[Task item] Your copy should match the listing below word for word, with no images in it.

[Dataset]

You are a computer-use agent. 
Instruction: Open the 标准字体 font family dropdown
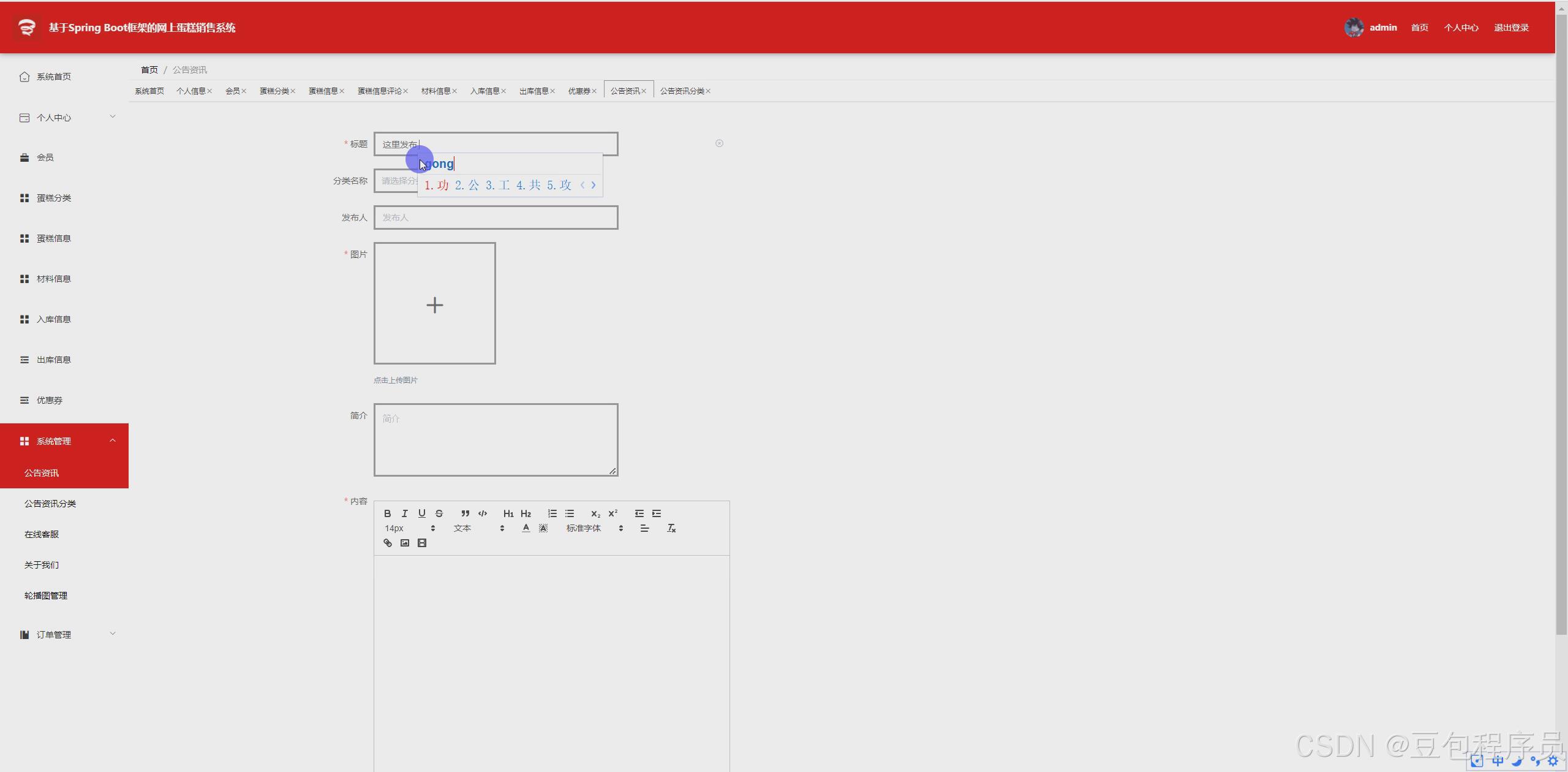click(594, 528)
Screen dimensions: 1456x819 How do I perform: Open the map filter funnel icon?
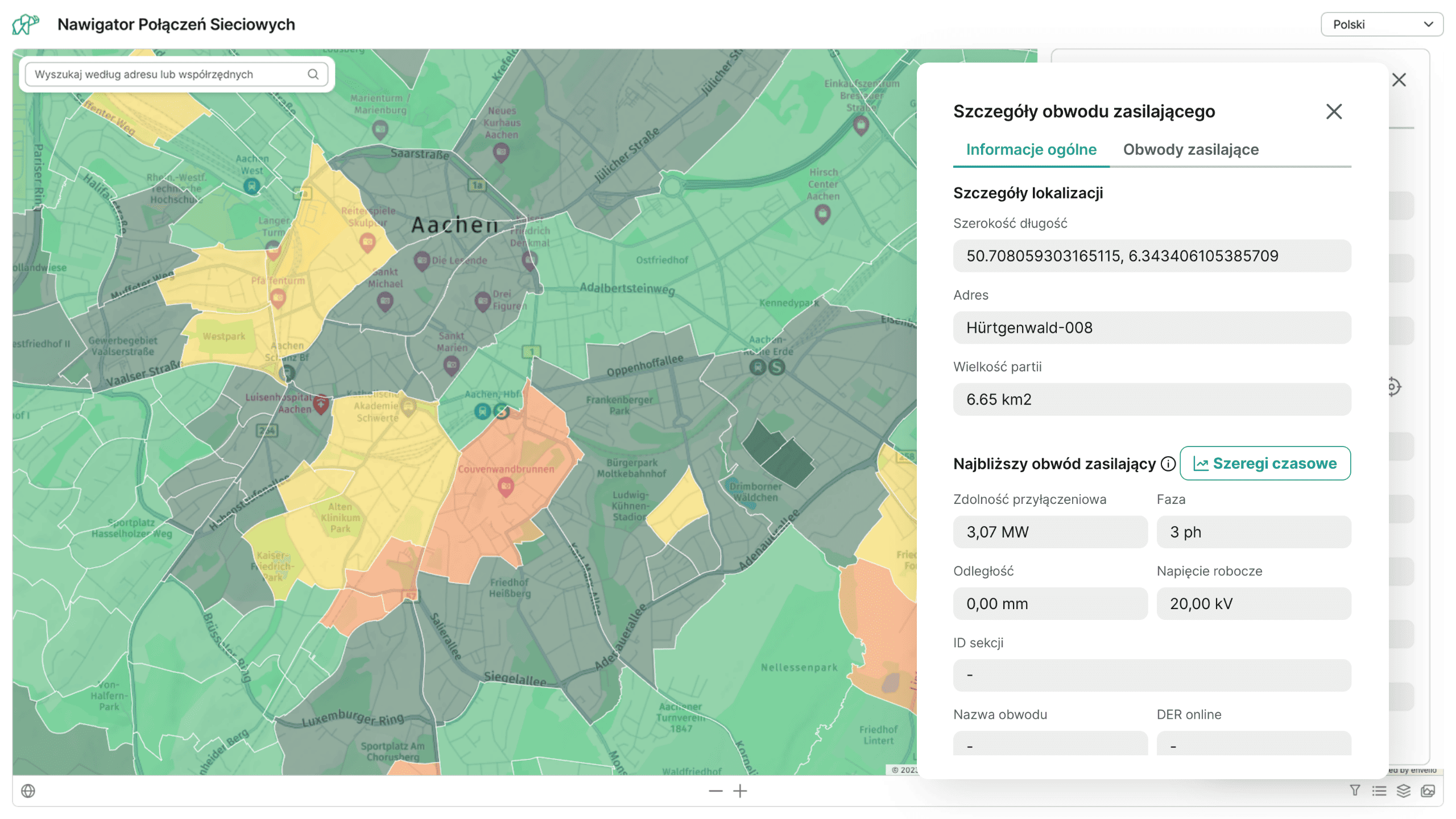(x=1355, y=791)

[Result for this exercise]
You are a computer-use agent. 
Instruction: Open the 标准字体 font family dropdown
click(594, 528)
Screen dimensions: 1456x819 How do I perform: Open the map filter funnel icon?
(x=1355, y=791)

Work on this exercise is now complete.